Three challenges in the value chain you cannot escape

In the world around us one development is following another at a rapid pace, and the same is also true within the value chain. Technological and social developments, as well as changes in supply and demand, mean it will be impossible to manage the value chain in the future using existing tools and methods. We are entering a new era. If you want to progress, then you will need to adjust your approach. By embracing developments and integrating them into your business processes, you will continue to play a significant role as a shipper, retailer, e-commerce business or logistics services provider. Three challenges in the value chain that you are sure to encounter are outlined below.

Klimaatakkoord: leidraad

Three challenges in the value chain

1. Digitisation

The speed with which changes are taking place on the market calls for a sophisticated digital approach. Digitisation offers a wealth of opportunities in the area of end-to-end supply chain visibility, and the logistics chains of shippers, retailers, e-commerce businesses and logistics services providers in particular can benefit from these greatly. Future digital solutions and developments will provide parties with an even better insight. Continuously measuring efficiency and effectiveness will allow them to significantly improve their process and, therefore, their competitive position. This will have a positive effect on efficiency across the entire chain, ensure a better balance between performance and costs and, at the same time, reduce CO2 emissions. Reasons enough, therefore, to get on board.

Inhibiting factors
Many companies, however, do not have the correct focus or the correct steering mechanism to migrate their current IT infrastructure quickly to a digital approach. This is due, on the one hand, to their employees, who are focused on a particular way of working and are in fact trapped within the existing system. On the other hand, the existing ICT systems – especially at large companies – are an inhibiting factor in themselves. Such all-encompassing systems cannot just simply be scrapped. As a result companies are really struggling to cope with the changes.

Do more with less data
First of all, it is important to clarify what is needed and then make sure that the right people are in front of the right buttons. It is advisable for businesses to start off small and upgrade their processes slowly. Assuming that all data needs to be examined during digitisation in order to optimise the process is also a misconception. The art is to identify the data with the greatest impact on improvement and growth. Digitisation allows you to scan the entire chain simply and the data generated quickly reveals where any black or grey spots lie. That means you know precisely what you need to tackle in order to achieve better results. The motto here is: do MORE with LESS data!

2. Collaboration

The changing nature of the market and dynamic business models make collaboration a necessity. As businesses depend on an efficient supply chain for success, they currently organise the flow of goods from their own warehouse on a daily basis.
Many companies find it difficult to start working together, and sometimes see it as a threat, but in the future collaboration will become essential to ensure flexibility and continuity within the chain. It is a fact that collaboration is crucial for efficient supply chain management!
After all, it is precisely where operations intersect that you find the greatest potential for improvement. Gathering and combining data from the everyday practice of shippers, retailers, e-commerce businesses and logistics services providers gives you concrete and tangible insights. These reveal what is working well and where there is room for improvement – within organisations, but also, in particular, between companies. As anomalies are clearly visible, you can make improvements in a highly targeted way. This improves your own competitive position and that of the entire chain.

3. Climate Agreement

The Paris climate targets and the Dutch Climate Agreement call for a drastic reduction in CO2 emissions by 2030. The Climate Agreement requires intelligent and comprehensive monitoring, a concrete action plan, periodic reports and the safeguarding of progress. You can respond to these challenges easily by taking a step-by-step approach. Data and the accompanying digitisation process mentioned under point 1 above are an essential part of this. The collaboration described under point 2 will also make it easier to achieve the climate targets.
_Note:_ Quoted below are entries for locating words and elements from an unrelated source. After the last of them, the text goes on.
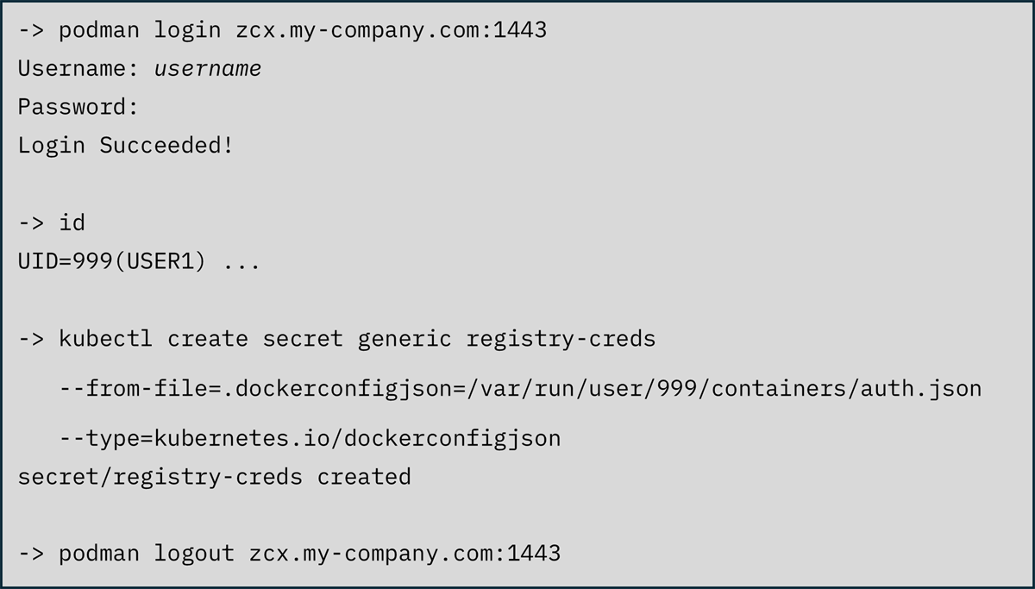
Task: Click the prompt arrow before 'podman login'
Action: coord(31,30)
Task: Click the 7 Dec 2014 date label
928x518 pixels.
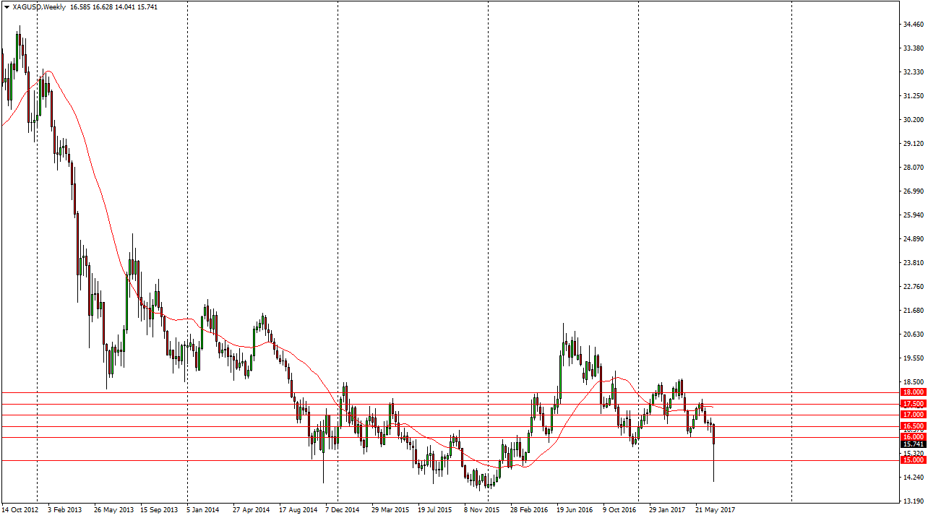Action: click(x=342, y=510)
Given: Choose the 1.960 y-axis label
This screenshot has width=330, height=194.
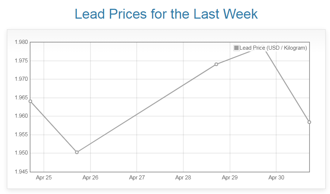Looking at the screenshot, I should pos(21,116).
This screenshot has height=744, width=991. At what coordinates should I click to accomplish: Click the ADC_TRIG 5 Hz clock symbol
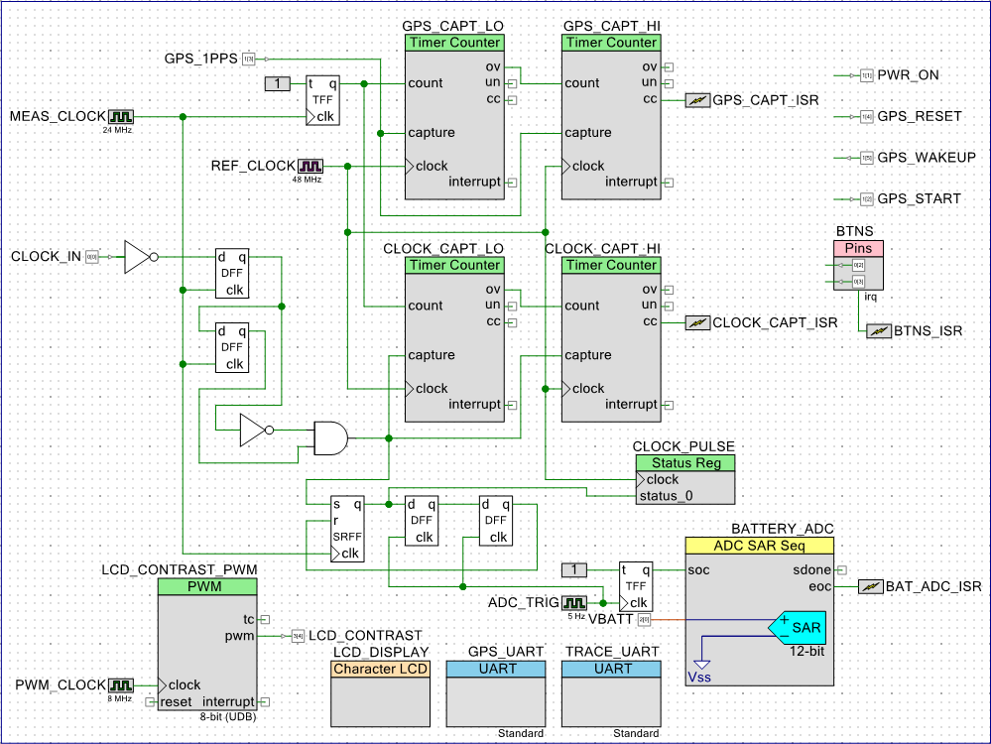(574, 603)
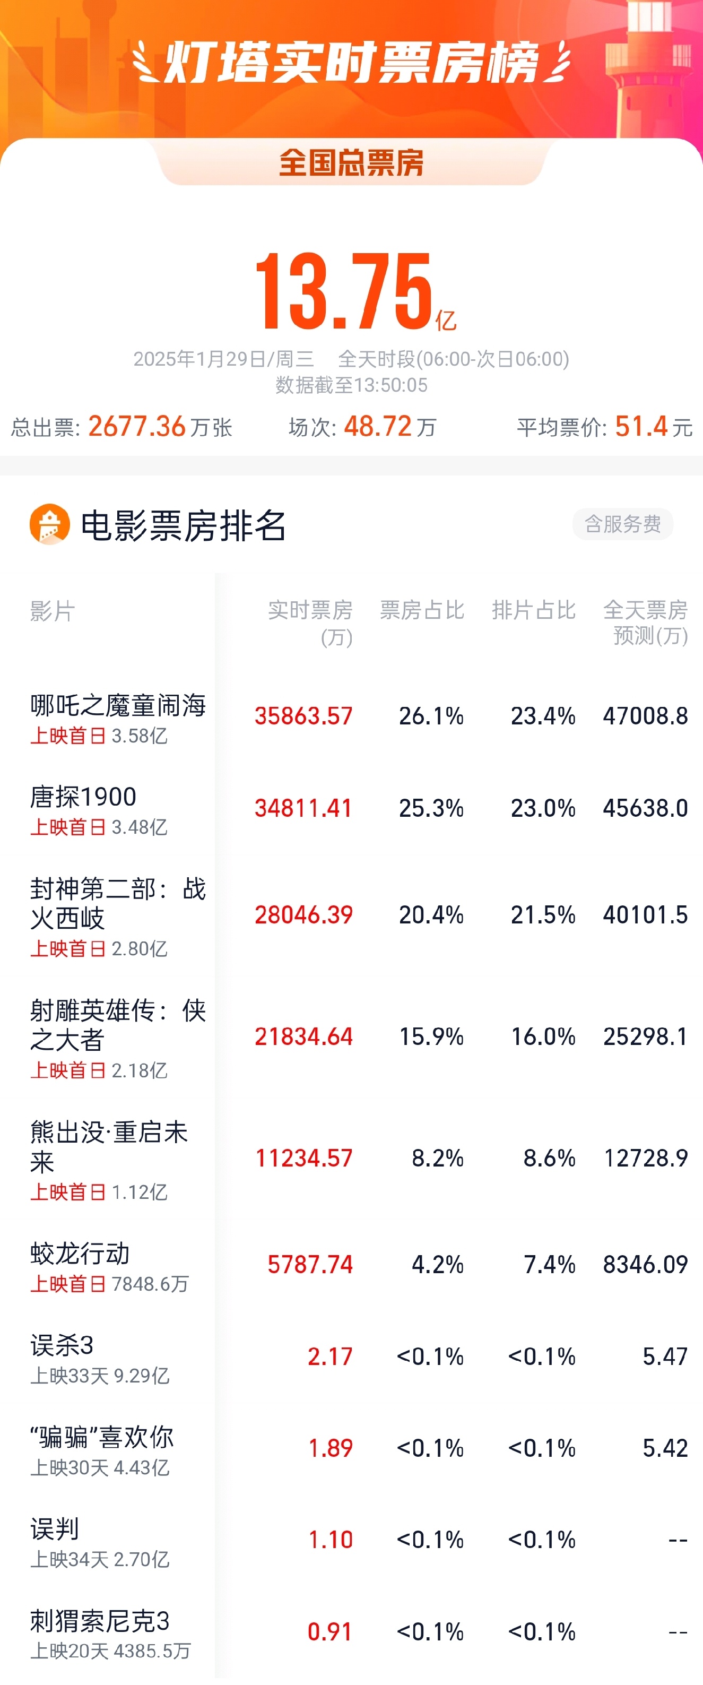This screenshot has height=1685, width=703.
Task: Toggle the 含服务费 service fee switch
Action: click(x=622, y=524)
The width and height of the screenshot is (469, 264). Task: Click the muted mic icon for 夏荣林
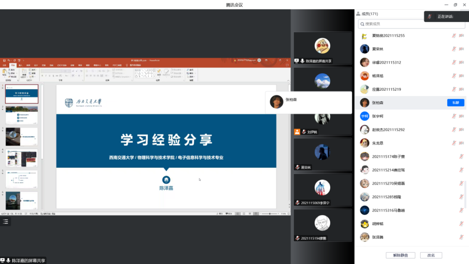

Existing platforms make it simple
Many companies are finding it difficult to put the Climate Agreement into practice. Fortunately, there is no need to reinvent the wheel. Various existing platforms are available that can help you increase your compliance with the targets under the Climate Agreement in a simple way, step by step. BigMile, for example, offers a hands-on approach. With this solution you first identify and certify your carbon footprint, after which you can then take targeted steps to reduce this footprint on the basis of your data and the insights it gives you. As you can record the data of the partners you work with in BigMile, you can also achieve a more efficient end-to-end supply chain. In this way, the Climate Agreement not only has a positive impact on the environment, but also gives you the opportunity to strengthen your competitive position and improve your business performance at the same time.

Step-by-step improvement
You have no doubt noticed that the challenges described above are closely interwoven. Digitisation, data and collaboration form the basis for future success within supply chains. From time to time, of course, all these developments and changes will place obstacles in our path. However, by confronting them together with a step-by-step approach, we can achieve a more efficient end-to-end supply chain, from which not only our businesses, but also the environment, will benefit.